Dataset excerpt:
###

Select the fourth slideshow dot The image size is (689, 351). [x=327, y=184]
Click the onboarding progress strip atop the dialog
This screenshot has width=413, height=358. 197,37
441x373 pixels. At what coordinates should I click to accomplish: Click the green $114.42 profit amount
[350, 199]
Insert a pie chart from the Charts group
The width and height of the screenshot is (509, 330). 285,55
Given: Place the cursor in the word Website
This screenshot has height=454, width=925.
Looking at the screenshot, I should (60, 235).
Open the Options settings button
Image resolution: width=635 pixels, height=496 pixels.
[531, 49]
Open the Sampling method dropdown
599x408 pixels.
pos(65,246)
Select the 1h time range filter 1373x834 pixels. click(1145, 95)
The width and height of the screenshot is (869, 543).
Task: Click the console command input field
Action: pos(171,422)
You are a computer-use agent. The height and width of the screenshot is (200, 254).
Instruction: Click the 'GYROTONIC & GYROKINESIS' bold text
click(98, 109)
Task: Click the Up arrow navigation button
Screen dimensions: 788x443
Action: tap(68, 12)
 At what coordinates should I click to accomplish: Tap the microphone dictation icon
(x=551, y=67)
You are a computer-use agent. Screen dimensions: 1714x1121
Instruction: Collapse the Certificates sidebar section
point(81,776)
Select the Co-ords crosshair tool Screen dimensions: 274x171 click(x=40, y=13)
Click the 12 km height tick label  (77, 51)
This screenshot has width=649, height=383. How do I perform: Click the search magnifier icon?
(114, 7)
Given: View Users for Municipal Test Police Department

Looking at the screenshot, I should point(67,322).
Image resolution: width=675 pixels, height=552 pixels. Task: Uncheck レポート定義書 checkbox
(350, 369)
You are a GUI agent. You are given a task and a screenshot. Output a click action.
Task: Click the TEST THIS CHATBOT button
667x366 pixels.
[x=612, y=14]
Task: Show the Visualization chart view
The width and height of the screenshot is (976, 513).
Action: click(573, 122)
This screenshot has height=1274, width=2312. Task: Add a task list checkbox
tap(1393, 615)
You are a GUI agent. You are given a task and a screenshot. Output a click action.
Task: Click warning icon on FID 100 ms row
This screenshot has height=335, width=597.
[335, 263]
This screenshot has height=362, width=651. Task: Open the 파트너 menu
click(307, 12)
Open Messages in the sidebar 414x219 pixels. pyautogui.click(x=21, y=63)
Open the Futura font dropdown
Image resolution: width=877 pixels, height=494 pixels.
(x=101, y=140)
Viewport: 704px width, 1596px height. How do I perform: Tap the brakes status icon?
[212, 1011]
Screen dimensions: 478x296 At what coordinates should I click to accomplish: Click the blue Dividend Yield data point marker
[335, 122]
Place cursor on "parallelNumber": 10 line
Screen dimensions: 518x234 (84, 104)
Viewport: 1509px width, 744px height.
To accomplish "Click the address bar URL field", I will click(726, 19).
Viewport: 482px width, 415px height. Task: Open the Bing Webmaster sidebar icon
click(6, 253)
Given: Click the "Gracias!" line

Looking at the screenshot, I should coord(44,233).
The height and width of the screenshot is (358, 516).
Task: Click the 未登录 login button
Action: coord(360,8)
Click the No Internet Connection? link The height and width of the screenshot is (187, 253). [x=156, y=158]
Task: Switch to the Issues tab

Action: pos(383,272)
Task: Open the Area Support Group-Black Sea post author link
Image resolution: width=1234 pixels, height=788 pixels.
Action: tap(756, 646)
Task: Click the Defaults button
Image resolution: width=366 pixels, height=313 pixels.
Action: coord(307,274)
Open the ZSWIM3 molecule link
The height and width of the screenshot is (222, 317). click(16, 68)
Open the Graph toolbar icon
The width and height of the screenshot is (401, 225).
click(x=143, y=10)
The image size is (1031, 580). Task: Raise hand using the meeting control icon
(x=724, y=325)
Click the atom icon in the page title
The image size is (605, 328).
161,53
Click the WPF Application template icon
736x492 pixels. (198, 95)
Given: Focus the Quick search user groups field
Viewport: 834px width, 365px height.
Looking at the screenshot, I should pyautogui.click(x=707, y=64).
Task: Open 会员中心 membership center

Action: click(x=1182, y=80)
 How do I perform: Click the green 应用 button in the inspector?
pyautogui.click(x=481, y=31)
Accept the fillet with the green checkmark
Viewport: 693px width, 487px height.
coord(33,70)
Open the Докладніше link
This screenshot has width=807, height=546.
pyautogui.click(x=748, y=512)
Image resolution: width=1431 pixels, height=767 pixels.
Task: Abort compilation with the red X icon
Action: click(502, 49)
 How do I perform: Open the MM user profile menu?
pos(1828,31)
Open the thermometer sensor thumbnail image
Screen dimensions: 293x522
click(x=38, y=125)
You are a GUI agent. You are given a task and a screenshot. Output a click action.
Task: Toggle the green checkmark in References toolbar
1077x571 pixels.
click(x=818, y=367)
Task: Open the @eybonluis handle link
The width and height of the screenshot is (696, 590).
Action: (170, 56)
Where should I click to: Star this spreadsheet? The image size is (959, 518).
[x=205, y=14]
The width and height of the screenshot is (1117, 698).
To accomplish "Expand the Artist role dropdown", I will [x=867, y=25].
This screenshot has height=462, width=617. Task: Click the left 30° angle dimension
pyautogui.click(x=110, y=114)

###

▶ AIM
Reproduce verbatim the lines from the beginning of the excerpt through the line containing "This screenshot has width=413, height=358.", both included.

▶ WRITTEN SOLUTION
Select the fourth slideshow dot The image size is (689, 351). [x=327, y=184]
Click the onboarding progress strip atop the dialog
This screenshot has width=413, height=358. 197,37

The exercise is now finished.